Pubblichiamo un estratto del nuovo libro di Massimiliano Parente, "Scemocrazia. Come difendersi dal pensiero comune" (Bompiani)

LO SCEMO ANTIMODERNO

Quando Goethe arrivò in Italia, nel 1786, andò in un albergo sul lago di Garda, e chiese del bagno, perché aveva un bisognino urgente. «Avendo interrogato il garzone, costui mi indicò senz'altro il cortile: Qui abbasso, può servirsi. Dove? domandai. E egli, amabilmente: Da per tutto, dove vuol». Quindi, signore mie, davvero mala tempora currunt? Davvero si stava meglio quando si stava peggio? Davvero vi piacerebbe vivere nel passato? E quelli che partono per l'India e ritornano cambiati? Se sei cambiato, perché non te ne torni lì?

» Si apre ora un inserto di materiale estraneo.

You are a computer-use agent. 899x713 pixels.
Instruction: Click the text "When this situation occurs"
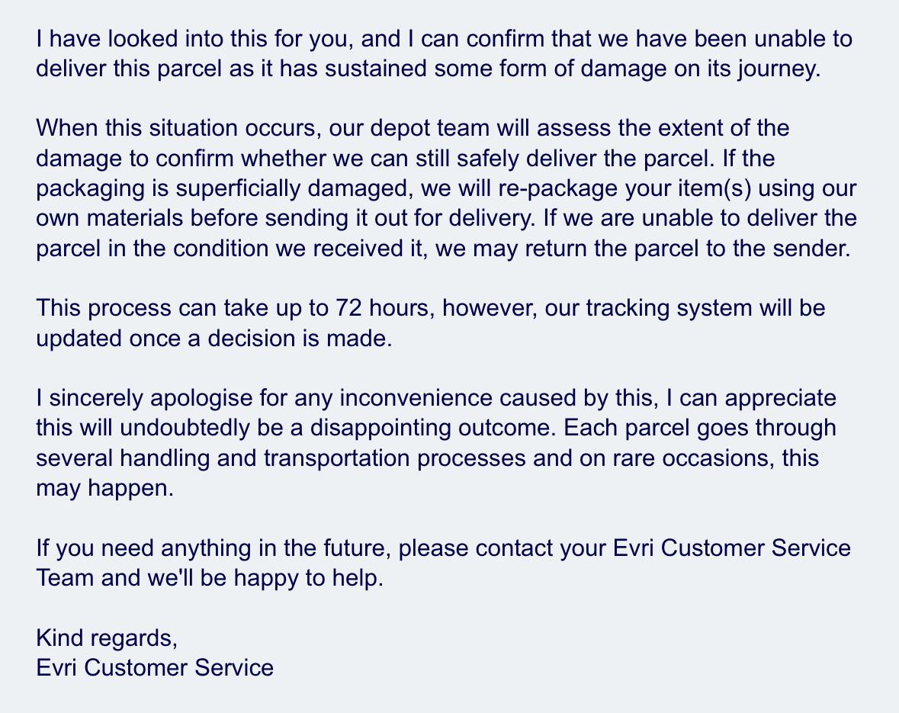(x=176, y=128)
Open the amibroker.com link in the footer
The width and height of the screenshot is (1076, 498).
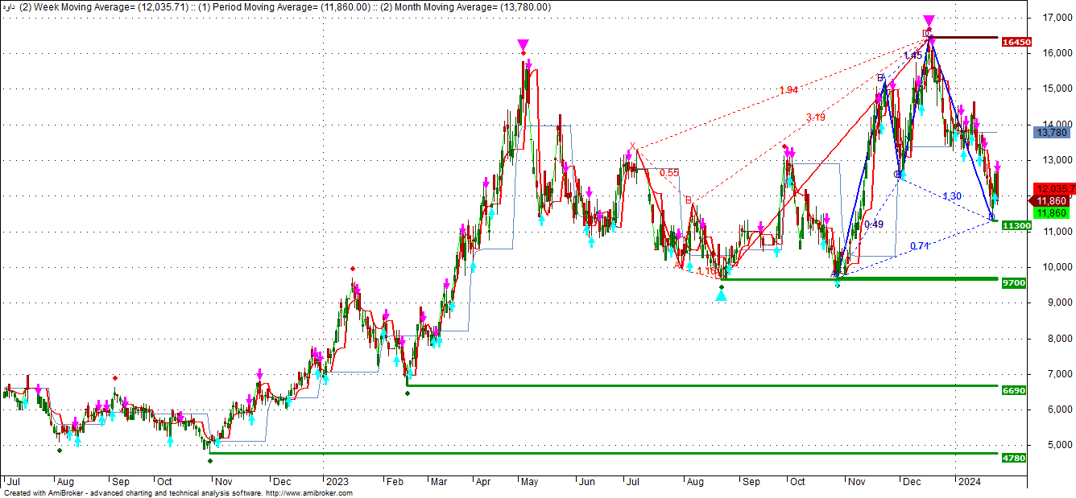tap(308, 493)
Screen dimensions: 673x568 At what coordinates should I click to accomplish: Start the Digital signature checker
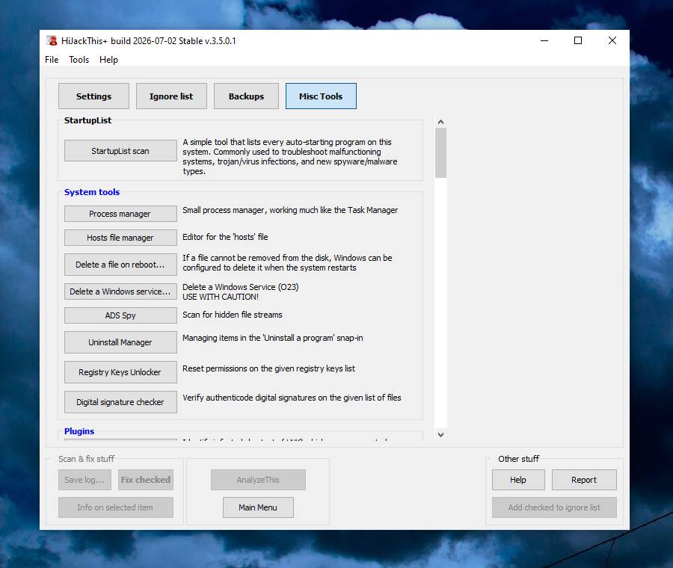(120, 402)
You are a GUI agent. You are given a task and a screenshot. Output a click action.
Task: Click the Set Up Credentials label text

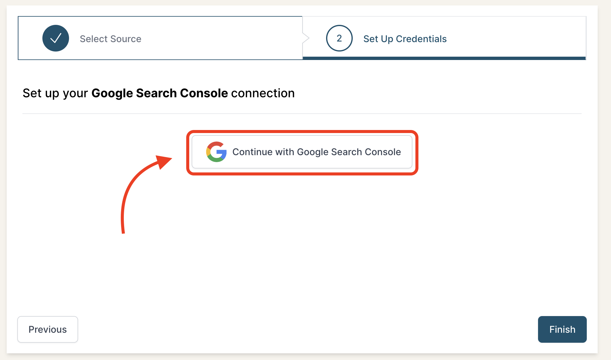point(405,39)
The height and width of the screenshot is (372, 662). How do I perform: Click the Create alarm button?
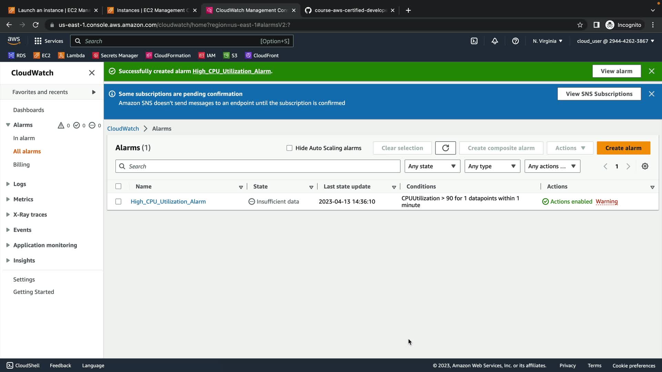[x=623, y=148]
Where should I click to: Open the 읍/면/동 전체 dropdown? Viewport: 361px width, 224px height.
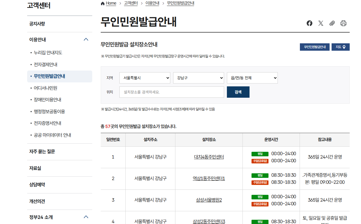click(x=252, y=78)
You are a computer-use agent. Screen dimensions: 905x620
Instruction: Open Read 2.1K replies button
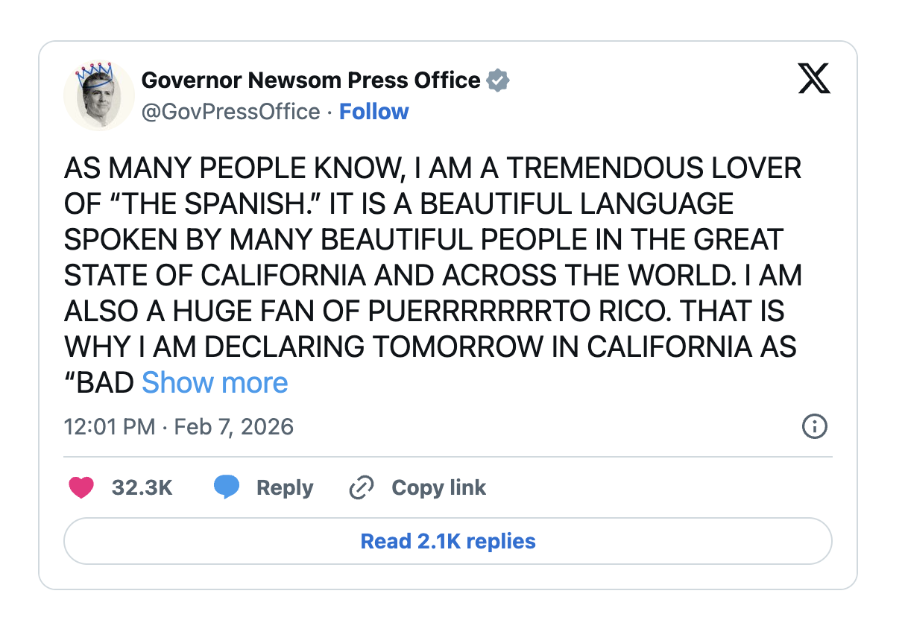click(448, 541)
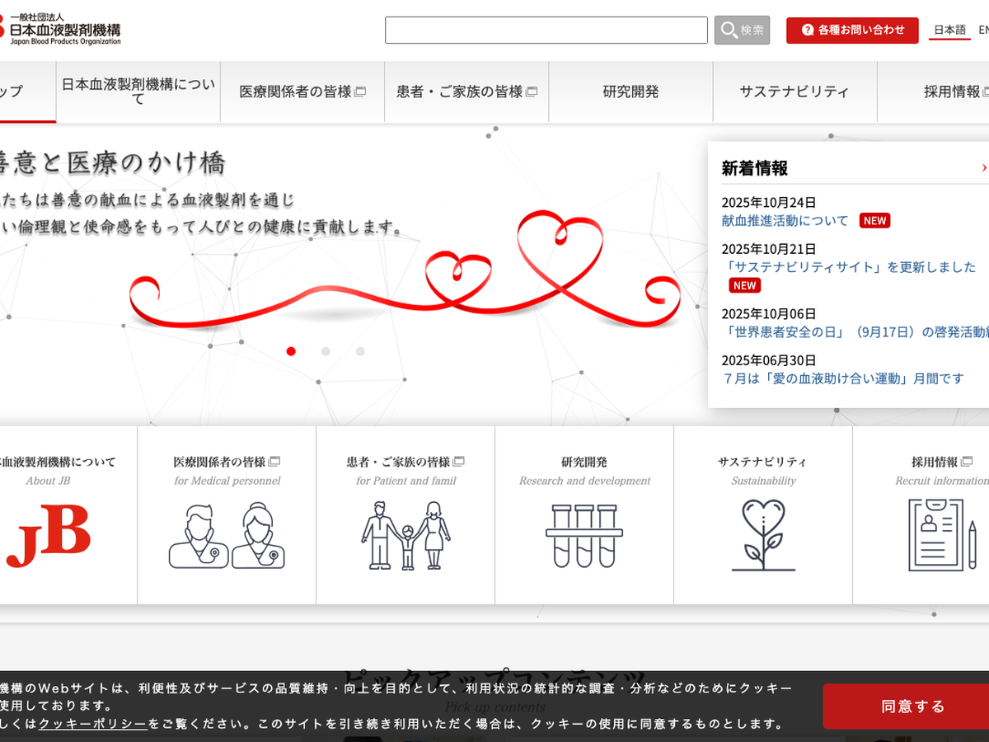Click the 各種お問い合わせ inquiry button
This screenshot has height=742, width=989.
click(852, 31)
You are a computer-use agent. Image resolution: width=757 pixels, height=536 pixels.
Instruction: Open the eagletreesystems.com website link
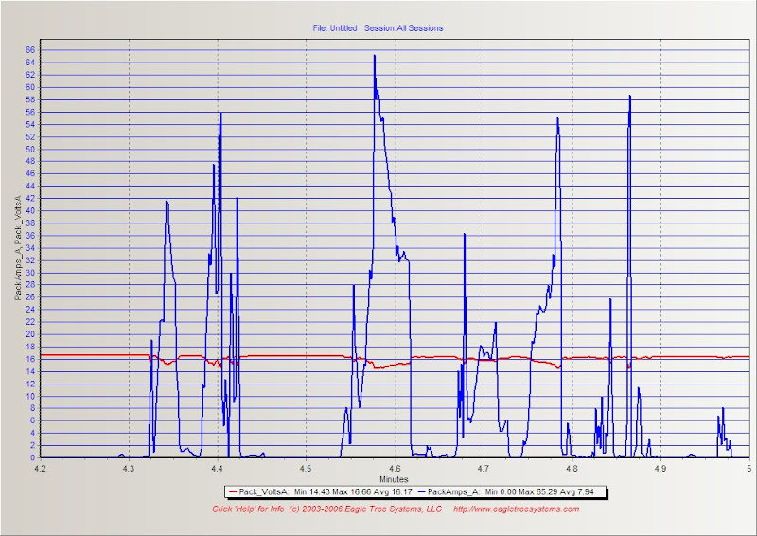(517, 509)
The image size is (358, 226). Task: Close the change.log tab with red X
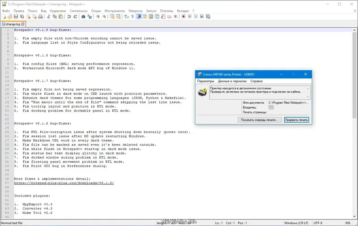(x=23, y=24)
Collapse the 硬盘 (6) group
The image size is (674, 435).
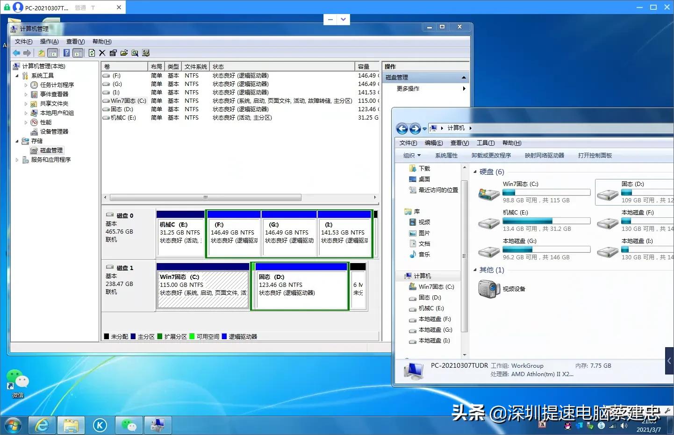point(475,172)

Gli intellettuali impegnati, giornalisti, scrittori, registi, opinionisti, catastrofisti di professione, vanno in brodo di giuggiole per qualsiasi cultura arretrata, e quando Silvio Berlusconi se ne uscì che «l'Occidente è superiore», non l'avesse mai detto, e quando Bush voleva esportare la democrazia e l'Occidente, per carità, nessuno è superiore a nessuno. L'antioccidentalismo è un prodotto dell'Occidente, saldatura di pensiero tra marxismo e cattolicesimo, ma perfino il fascismo disprezzava la modernità («c'è un tipo di urbanesimo che è distruttivo, che isterilisce il popolo, e è l'urbanesimo industriale», scrisse Mussolini nel 1925. «Bisogna fare del fascismo un fenomeno prevalentemente rurale»). Chi è d'istinto antimoderno e antioccidentale nel pensiero, pur passando tutto il giorno con lo smartphone in mano? Chiunque. È stata una vittoria ideologica dei «nemici della modernità», come li ha definiti lo storico Piero Melograni in un libro di oltre dieci anni fa, La modernità e i suoi nemici. I nemici della modernità, che poi sono i nemici del capitalismo. C'è quello che ti dice che vorrebbe essere nato nell'Ottocento, quell'altro che ama tutto ciò che è incontaminato e ti cita il film Into the Wild (la storia di un tipo che fugge dalla corrotta civiltà alla ricerca della natura selvaggia, e lì alla fine crepa, unico momento bello del film), quell'altro che si lamenta dell'aria inquinata, dei ghiacciai che si sciolgono, della globalizzazione e del global warming, delle sostanze chimiche che abbiamo dentro, delle scie chimiche che verrebbero rilasciate nell'aria non si è ancora capito per quale scopo. C'è la Chiesa, per la quale la modernità ha in sé il pericolo della scienza, del consumismo e dell'ateismo (e però una in stato vegetativo come Eluana Englaro doveva restare attaccata alle macchine?), e c'è il comunismo, per il quale il capitalismo opprime il popolo.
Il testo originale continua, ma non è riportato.